Alan, an architectural historian, is currently a faculty fellow of the Center for Humanities at Corinth university, of which Jane is the administrative director. Corinth is of course an old stamping ground of Lurie’s; we first knew it in The War between the Tates, in the 1970s, and indeed characters from then make passing appearances here. But this is the fall of 2001; campus concerns have moved on. That said, this is not a campus novel; it is a brief private skirmish, a tale of two couples, but cunningly embedded. The Center is marvellously evoked: its implacable mores, its shifting cast of temporary fellows, the interfering widow of its benefactor. This is archetypal academia, but with the added twist of one distinctly unacademic figure.

Delia Delaney is famous and beautiful, the author of highly regarded fantasy tales, an American Angela Carter. She erupts into the Center, the star fellow of the year, and soon has everyone beguiled by her southern charm, her golden locks, her floaty dresses. She suffers from crippling migraines; her amiable, handsome husband Henry serves as her general factotum.

Alison Lurie has always been extraordinarily skilful at whipping from one viewpoint to another. One thinks of Only Children, with its compelling kaleidoscopic narrative. In Truth and Consequences just Jane and Alan alternate, but with always that ironic authorial tone behind their version of what is going on. This makes for a dismayingly truthful account of the effect on a marriage of debilitating illness; both have lost sight of the people they once were and the relationship they once had. It needs only the intrusion of external factors, in the form, of course, of Delia and her husband, to precipitate a crisis.

Some 30 pages or so before the end of this brief novel I was wondering how on earth Lurie was going to tie things up, and had a few ideas, none of which turned out to be right. The outcome always hangs perilously in the balance, along with a certain teasing ambiguity about personalities. Delia is irresistible and seductive, but it becomes evident that she is sexually squeamish (which suits Alan well enough, who has his own problems in that department); furthermore, cracks appear in the façade — she is not as young as she would have people think, she is innately insecure. Long-suffering Jane, who has always wanted to be ‘a good person’, displays an unexpected capacity for action.
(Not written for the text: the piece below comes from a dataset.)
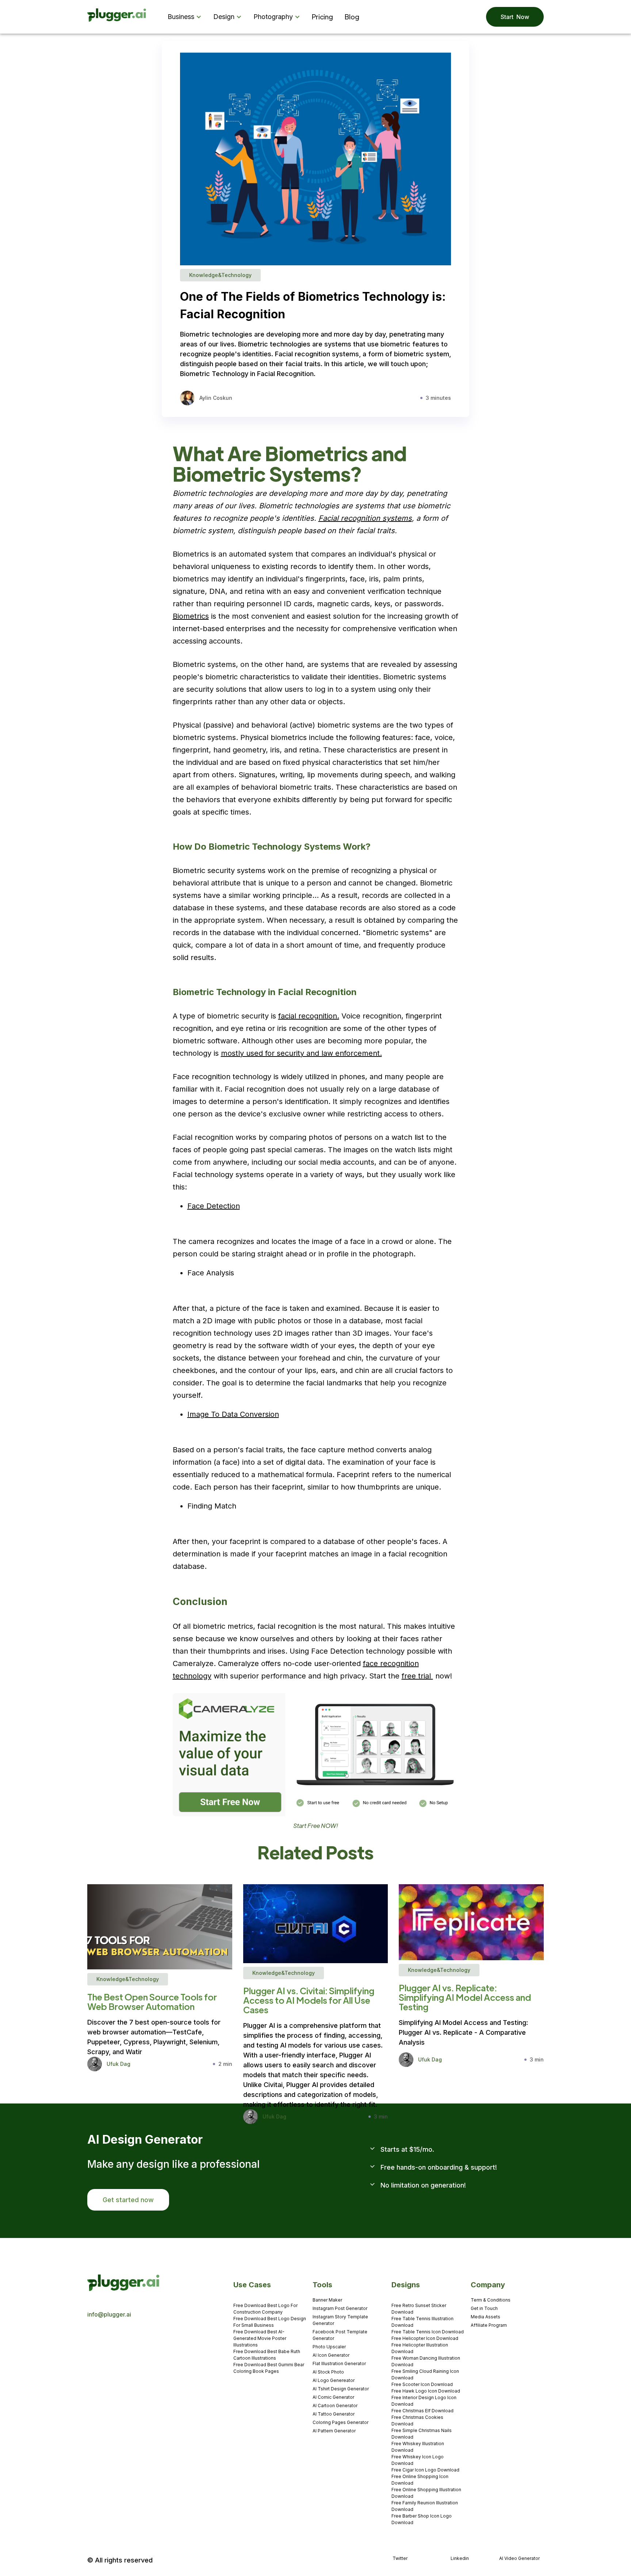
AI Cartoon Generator (335, 2405)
Alison Lurie will celebrate her 80th birthday next year. Truth and Consequences is her first novel for six years, and hugely to be welcomed. All the Lurie trademarks are there — the stylistic economy that enables her to set a scene or establish a character in a few telling lines, the busy story that keeps the reader rushing ahead, the revealing dialogue. This novel is perhaps slighter than its predecessors. But it is equally mordant and entertaining, and wonderfully expansive about a time, a place, and the corrosive effect of selfishness.